De certa forma, nossos pensamentos não deixam de ser uma forma de comunicação entre os processos que ocorrem em nosso cérebro a nossa consciência. Naqueles momentos em que está tudo confuso e você não consegue pensar com clareza, pode apostar que há um ruído mental atrapalhando seu raciocínio.

O que uma nova pesquisa sugere é que o ruído mental está presente com mais frequência e intensidade em pessoas com o traço de personalidade neuroticismo, que é um dos principais traços de personalidade reconhecidos pela psicologia e é caracterizado por instabilidade emocional, falta de resiliência e tendência à preocupação excessiva.

Este traço, apesar de não indicar qualquer problema na saúde mental por si só, pode auxiliar no desenvolvimento de transtornos mentais, como a depressão e a ansiedade, por exemplo. Ele também pode influenciar negativamente os relacionamentos interpessoais, pois pessoas portadoras deste traço tendem a ser mais sensíveis a ameaças e punições.

Tendo isso em mente, Klein e Robinson, pesquisadores do Departamento de Psicologia da North Dakota State University, questionaram qual seria o impacto do neuroticismo nas funções cognitivas, ou seja, poderia o neuroticismo trazer dificuldades cognitivas ao indivíduo?

Um estudo publicado recentemente na Wiley Online Library mostra que sim, existe a possibilidade do neuroticismo atrapalhar a atividade cognitiva. Isso porque, de acordo com os pesquisadores, pessoas portadoras de neuroticismo tendem a ter seus processos cognitivos mais desorganizados, resultando no que eles chamam de  “ruído mental”.

O estudo

Foram estudados mais de 500 estudantes de graduação, que responderam questionários relacionados aos traços de personalidade e, depois, fizeram um teste simples de rastreamento, no qual precisavam acompanhar, da maneira mais precisa possível, com o mouse ou um joystick, um alvo que se movia horizontalmente em uma tela de computador. Os testes duravam pouco tempo, entre 5 e 30 segundos, e eram repetidos até 60 vezes. Em alguns momentos, os pesquisadores colocaram um som alto de ruído branco para provocar um efeito aversivo nos participantes e verificar se haveria mudanças na performance.
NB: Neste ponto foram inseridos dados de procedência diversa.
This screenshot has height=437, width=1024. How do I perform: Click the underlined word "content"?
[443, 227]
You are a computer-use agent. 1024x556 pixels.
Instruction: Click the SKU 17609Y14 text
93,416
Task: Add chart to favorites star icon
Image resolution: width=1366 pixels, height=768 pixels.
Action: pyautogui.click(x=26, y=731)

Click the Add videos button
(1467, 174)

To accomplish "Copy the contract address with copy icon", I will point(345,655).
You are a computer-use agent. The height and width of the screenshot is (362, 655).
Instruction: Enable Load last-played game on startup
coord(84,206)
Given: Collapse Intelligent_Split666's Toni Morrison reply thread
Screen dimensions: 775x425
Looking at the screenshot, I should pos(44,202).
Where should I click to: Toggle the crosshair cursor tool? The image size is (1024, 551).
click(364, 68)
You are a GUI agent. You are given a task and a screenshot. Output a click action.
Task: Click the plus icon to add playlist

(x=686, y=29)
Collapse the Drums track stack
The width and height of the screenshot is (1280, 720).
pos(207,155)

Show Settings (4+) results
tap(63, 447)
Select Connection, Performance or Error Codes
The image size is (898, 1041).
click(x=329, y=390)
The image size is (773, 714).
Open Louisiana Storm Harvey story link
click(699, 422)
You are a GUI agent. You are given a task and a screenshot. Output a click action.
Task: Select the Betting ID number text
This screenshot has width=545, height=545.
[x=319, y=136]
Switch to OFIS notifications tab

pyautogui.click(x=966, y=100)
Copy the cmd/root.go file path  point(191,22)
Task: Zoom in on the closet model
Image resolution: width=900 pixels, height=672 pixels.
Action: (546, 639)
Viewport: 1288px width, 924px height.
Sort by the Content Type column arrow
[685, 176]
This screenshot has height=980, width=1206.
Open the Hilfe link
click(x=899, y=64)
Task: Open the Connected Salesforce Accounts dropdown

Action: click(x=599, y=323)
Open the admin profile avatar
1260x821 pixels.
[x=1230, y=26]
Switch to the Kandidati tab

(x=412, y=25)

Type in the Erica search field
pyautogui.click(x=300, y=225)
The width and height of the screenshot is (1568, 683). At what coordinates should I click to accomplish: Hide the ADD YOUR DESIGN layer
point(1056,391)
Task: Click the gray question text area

Examinando a precisão do rastreamento dos participantes, os pesquisadores puderam verificar pequenos momentos nos quais houve desconexão entre a mente do indivíduo e seu controle do ambiente externo em pessoas que tinham alta pontuação para o traço neuroticismo nos testes de personalidade.

Levando em conta que se tratava de um teste simples, que não requeria o armazenamento e manipulação de informações na memória, nem foi preciso ajustar-se a novas instruções para realizar a tarefa, não se pode dizer que se tratava de um teste de função executiva, ou seja, um teste que requer um maior processamento das informações, planejamento, tomada de decisões, entre outros processos mais complexos.

Sendo assim, o teste foi considerado uma tarefa de mindfulness, que requeria apenas intenção, atenção e consciência a respeito da tarefa sendo realizada. Vale ressaltar que pesquisas anteriores apontam uma correlação inversamente proporcional entre o neuroticismo e o mindfulness, ou seja, quanto mais mindfulness, menos neuroticismo e vice-versa.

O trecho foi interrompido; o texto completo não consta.